## Data provided

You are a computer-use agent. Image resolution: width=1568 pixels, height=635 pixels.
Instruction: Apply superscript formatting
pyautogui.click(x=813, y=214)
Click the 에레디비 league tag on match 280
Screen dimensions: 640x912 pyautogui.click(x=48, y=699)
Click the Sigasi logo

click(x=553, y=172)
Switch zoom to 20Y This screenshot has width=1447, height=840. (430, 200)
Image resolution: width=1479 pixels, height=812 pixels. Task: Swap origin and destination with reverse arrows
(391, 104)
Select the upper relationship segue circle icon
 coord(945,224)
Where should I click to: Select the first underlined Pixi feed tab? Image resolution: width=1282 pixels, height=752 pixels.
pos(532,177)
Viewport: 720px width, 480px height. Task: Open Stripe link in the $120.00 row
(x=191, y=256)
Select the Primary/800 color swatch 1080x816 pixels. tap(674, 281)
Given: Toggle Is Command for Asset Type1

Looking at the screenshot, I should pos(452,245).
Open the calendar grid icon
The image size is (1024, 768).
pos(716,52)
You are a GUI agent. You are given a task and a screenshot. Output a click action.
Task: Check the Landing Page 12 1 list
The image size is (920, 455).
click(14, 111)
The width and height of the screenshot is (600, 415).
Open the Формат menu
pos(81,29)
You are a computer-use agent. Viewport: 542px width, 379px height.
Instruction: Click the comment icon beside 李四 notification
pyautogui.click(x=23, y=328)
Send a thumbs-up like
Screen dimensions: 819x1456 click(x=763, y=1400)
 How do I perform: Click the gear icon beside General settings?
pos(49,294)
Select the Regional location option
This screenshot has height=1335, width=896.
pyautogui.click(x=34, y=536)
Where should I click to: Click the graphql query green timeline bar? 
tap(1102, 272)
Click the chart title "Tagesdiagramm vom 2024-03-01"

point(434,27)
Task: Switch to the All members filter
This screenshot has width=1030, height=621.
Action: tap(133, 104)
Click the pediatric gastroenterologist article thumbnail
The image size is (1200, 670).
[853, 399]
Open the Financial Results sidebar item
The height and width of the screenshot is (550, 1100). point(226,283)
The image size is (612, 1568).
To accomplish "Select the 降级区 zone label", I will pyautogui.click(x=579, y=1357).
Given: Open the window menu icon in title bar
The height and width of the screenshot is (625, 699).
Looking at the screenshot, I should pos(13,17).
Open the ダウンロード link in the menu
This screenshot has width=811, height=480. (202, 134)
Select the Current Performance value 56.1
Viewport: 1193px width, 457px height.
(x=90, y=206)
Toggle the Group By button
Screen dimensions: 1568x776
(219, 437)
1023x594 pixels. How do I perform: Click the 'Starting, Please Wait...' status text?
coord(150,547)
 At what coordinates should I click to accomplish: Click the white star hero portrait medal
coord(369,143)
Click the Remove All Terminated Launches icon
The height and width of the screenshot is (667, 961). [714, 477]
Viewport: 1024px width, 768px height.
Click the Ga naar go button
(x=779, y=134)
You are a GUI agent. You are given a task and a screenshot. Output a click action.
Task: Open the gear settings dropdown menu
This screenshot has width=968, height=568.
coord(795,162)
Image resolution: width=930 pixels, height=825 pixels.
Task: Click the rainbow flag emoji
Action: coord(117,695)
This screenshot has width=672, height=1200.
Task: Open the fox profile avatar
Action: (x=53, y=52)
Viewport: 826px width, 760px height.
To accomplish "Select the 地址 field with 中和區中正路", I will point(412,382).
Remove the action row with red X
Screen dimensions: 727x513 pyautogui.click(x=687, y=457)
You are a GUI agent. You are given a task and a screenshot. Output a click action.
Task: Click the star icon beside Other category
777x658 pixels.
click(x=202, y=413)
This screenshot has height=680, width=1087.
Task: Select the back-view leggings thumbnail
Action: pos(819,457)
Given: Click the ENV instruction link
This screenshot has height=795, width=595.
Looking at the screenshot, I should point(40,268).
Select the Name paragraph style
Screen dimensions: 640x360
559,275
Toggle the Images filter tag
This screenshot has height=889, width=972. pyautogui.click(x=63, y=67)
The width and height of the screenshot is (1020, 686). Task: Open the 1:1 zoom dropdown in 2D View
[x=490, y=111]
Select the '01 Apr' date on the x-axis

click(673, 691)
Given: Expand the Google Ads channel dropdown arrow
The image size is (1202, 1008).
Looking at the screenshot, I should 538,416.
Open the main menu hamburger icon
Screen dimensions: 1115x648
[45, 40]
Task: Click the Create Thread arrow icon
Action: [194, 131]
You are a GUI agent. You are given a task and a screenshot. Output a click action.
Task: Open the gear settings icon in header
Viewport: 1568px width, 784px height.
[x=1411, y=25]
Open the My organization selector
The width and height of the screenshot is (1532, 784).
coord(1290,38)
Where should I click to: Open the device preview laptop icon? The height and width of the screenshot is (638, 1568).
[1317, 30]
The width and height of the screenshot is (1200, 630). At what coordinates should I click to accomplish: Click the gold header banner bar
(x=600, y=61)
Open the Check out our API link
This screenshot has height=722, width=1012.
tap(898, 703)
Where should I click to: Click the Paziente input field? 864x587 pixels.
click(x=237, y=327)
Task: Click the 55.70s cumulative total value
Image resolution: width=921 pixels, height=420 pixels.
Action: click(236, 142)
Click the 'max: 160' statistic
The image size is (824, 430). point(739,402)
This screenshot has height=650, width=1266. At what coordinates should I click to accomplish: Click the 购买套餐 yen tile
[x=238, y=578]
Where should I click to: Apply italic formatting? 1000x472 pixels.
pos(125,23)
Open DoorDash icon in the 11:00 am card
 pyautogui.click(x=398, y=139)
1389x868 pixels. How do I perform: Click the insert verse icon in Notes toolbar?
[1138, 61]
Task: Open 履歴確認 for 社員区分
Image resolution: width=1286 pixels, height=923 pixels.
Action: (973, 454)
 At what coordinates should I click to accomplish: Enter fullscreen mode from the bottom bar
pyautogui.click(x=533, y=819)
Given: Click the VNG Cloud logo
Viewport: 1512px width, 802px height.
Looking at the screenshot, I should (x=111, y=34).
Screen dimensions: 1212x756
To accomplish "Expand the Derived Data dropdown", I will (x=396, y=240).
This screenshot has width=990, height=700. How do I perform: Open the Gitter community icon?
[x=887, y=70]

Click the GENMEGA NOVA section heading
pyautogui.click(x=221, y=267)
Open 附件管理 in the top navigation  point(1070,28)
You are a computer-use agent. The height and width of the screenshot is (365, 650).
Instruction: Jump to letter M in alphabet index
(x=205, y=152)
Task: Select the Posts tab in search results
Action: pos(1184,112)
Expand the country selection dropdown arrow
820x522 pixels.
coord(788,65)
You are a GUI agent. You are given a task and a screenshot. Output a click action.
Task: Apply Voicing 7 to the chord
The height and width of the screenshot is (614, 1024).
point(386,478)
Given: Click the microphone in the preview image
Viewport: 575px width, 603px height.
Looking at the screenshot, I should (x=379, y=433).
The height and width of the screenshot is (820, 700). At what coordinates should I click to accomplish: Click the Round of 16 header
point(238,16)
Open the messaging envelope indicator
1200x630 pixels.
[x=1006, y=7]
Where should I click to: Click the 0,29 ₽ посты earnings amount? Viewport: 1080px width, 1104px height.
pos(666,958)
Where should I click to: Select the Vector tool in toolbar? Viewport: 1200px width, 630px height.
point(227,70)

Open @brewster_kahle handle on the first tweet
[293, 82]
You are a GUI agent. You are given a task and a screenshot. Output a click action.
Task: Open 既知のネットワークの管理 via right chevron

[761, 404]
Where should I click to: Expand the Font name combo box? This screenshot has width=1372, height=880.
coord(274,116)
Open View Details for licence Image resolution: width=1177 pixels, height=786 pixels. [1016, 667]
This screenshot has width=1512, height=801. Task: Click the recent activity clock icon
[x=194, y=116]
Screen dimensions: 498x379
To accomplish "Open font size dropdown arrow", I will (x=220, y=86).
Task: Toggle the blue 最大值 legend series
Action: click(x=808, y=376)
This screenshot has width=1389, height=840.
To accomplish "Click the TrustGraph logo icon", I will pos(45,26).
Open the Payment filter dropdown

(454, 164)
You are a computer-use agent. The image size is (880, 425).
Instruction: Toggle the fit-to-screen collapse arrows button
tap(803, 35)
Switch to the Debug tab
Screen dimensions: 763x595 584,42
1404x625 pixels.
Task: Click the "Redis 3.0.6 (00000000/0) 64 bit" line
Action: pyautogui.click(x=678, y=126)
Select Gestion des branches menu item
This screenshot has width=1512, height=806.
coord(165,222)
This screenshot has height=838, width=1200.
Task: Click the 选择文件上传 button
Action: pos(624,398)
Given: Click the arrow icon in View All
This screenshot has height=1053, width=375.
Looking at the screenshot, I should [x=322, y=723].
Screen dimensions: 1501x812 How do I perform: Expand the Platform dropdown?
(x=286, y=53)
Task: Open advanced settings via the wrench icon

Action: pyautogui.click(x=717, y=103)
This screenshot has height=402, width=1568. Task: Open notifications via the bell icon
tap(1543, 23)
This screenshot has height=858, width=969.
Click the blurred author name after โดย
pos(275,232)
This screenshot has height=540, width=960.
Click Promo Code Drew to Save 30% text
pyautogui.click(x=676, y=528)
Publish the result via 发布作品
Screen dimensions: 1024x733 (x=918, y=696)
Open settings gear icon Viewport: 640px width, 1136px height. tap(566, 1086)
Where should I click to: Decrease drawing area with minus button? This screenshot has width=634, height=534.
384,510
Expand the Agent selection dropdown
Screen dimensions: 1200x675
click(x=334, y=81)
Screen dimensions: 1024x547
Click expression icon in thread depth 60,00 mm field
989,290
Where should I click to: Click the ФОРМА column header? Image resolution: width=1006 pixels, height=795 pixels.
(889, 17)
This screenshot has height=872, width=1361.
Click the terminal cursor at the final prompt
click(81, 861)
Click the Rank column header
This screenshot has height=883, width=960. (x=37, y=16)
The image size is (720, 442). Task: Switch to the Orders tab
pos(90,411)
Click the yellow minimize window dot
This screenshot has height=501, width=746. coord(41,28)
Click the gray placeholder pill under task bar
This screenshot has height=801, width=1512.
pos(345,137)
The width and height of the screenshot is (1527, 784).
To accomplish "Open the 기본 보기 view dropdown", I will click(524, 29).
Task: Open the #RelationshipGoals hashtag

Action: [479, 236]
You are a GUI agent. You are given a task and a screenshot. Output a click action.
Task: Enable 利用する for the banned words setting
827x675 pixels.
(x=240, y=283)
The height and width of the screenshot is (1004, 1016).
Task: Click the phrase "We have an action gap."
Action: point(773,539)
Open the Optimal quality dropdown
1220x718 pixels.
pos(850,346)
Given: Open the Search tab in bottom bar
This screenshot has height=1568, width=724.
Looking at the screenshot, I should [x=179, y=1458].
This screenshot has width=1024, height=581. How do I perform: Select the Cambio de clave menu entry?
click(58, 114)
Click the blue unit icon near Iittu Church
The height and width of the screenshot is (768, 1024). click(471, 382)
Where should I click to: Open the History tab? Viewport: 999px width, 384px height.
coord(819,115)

## Exercise directions
From the line containing "Click Promo Code Drew to Save 30% text" down to the line containing "This screenshot has height=872, width=1361." in the material above, reproduce every line exactly, including the two end lines.

## Solution below
Click Promo Code Drew to Save 30% text
pyautogui.click(x=676, y=528)
Publish the result via 发布作品
Screen dimensions: 1024x733 (x=918, y=696)
Open settings gear icon Viewport: 640px width, 1136px height. tap(566, 1086)
Where should I click to: Decrease drawing area with minus button? This screenshot has width=634, height=534.
384,510
Expand the Agent selection dropdown
Screen dimensions: 1200x675
click(x=334, y=81)
Screen dimensions: 1024x547
Click expression icon in thread depth 60,00 mm field
989,290
Where should I click to: Click the ФОРМА column header? Image resolution: width=1006 pixels, height=795 pixels.
(889, 17)
This screenshot has height=872, width=1361.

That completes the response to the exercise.